The number of refugees, asylum seekers and internally displaced people worldwide has exceeded 50 million for the first time since the end of World War II, according a report by United Nation’s High Commission for Refugees (UNHCR) released Friday.
The report shows 51.2 million people were forcibly displaced at the end of 2013, six million more than the 45.2 million reported in 2012.
The war in Syria is the main reason behind the massive increase. It had forced 2.5 million people into becoming refugees and made 6.5 million internally displaced at the end of last year.
In addition, major new displacement was seen in Africa, particularly in Central African Republic and South Sudan, the report said.
“Afghanistan, the Syrian Arab Republic and Somalia were the top three source countries of refugees at the end of 2013, together accounting for more than half [53 per cent] of all refugees under UNHCR’s responsibility,” it said.
“We are seeing here the immense costs of not ending wars, of failing to resolve or prevent conflict,” said UN High Commissioner for Refugees António Guterres.
“Peace is today dangerously in deficit.

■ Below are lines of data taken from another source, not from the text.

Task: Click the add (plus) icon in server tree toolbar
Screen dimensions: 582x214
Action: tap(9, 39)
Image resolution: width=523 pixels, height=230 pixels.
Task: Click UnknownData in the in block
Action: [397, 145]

Humanitarians can help as a palliative but political solutions are vitally needed. Without this, the alarming levels of conflict and the mass suffering that is reflected in these figures will continue.”
By region, Asia and the Pacific had the largest refugee population of 3.5 million. Sub-Saharan Africa had 2.9 million while the Middle East and North Africa had 2.6 million, the report said.
There are three main solutions for people who become forcibly displaced, including voluntary return, local integration or resettlement in third countries.
Last year saw voluntary return of 414,600 people, the fourth lowest level of refugee returns in almost a quarter century. About 98,400 refugees were resettled in 21 countries.